I’m gonna start out this week by letting you in on a secret of mine: I hate land destruction. Can’t stand it. I think I was scarred as a newbie player when I was trying to get my Lord of the Pit/Breeding Pit deck to work and my roommate had just discovered a nice little card named Sinkhole.
Don’t get me wrong, I don’t mind playing with land destruction spells. I won the North American Type 1 Championship one year with a Necro deck sporting four Sinkholes and four Gorilla Shamans because they just seemed unfair. As a player, I sought out the unfair cards because those were the ones that gave me the best chance of beating my opponent. Even then, however, I felt a little bit guilty deep down inside because I could tell that my opponent wasn’t having any fun sitting there, letting me pluck cards out of his hand with my Hypnotic Specter even though he had CoP: Black in play because he couldn’t generate even a single mana.
In my current role of lead developer for Magic, I’m no longer primarily concerned with who wins, but rather with making sure the whole experience of playing Magic is fun. The guy who wins usually does have more fun than the guy who loses a Magic duel, but it’s not always completely lopsided. When I lose because I’m attacked with an enormous dragon, I usually can’t help but smile. Dragons are cool and fun, even when my opponent has them. Land destruction, on the other hand, is rarely either cool or fun.
Basically, I don’t think Magic is fun when only one person can play his or her spells. I also hate fast combo decks, for pretty much the same reason. Both combo decks and land destruction decks turn Magic into a solitaire game, where one person’s strategy is designed to prevent the other player from ever getting started. While I do think it’s kind of neat to have bizarre decks running around, keeping things interesting, I don’t think these particular decks make for the most fun games.
This is why, as long as I’m on watch here, you won’t see us printing land destruction cards at particularly aggressive casting costs. We don’t want a dedicated land destruction deck to become a regular feature of tournament play.

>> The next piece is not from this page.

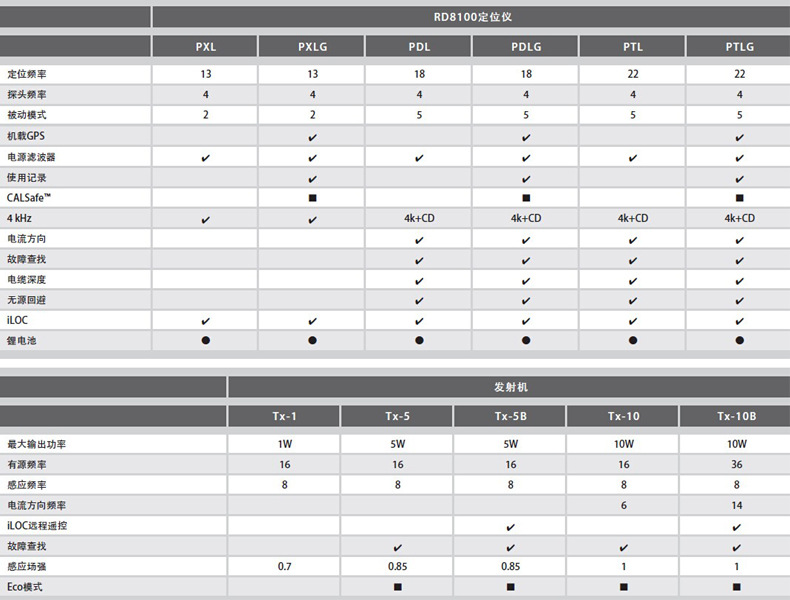Select the Eco模式 square under Tx-10B
790x600 pixels.
[x=737, y=587]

That said, I do think land destruction has a useful role to play in the game of Magic and I don’t mind when it shows up occasionally – I just want it to be the exception rather than the rule. As the occasional weird strategy that you might run into, I like the way it keeps people honest. As Anthony explained nicely, even in multiplayer you want some sort of check that prevents people from playing all bombs, all the time. I also think there should be land destruction spells around that are good enough to serve as answers to annoying lands (or enchant lands).
For example, when our playtesting of Odyssey-Torment constructed showed that Squirrel Nest was really important to the metagame, we added Rancid Earth to Torment. We wanted to make sure that if people were really worried about Squirrel Nest, there was a card available to them that could serve as a decent answer. Pro Tour - Osaka showed that we had a decent read on the metagame. Squirrel Nest was indeed very good (and showed up in the winning deck), but there were also many copies of Rancid Earth running around (including the second-place deck) and that helped keep the mono-green squirrel decks in check.
I also don’t mind when decks run land destruction as a mini-theme. Some of the funkier green decks that have shown up have used Creeping Mold and Plow Under just to disrupt the opponent and slow them down. Wildfire has also had an interesting effect on constructed tournaments over the years, as has Armageddon.
What I don’t think is good for Magic is when a single-minded land destruction deck is one of the elite decks. Twentyish land destruction cards plus the primary goal of blowing up every single land the opponent plays as soon as he plays it just isn’t fun. Magic should be more interactive than those decks allow it to be.
All in all, Stone Rain is as efficient as “destroy target land” is going to get. LD will stay red-centered, with periodic “bleeds” into green and black. Expensive, game-changing cards will sometimes show up in various colors, but the days of Sinkhole are -- rightfully -- long gone.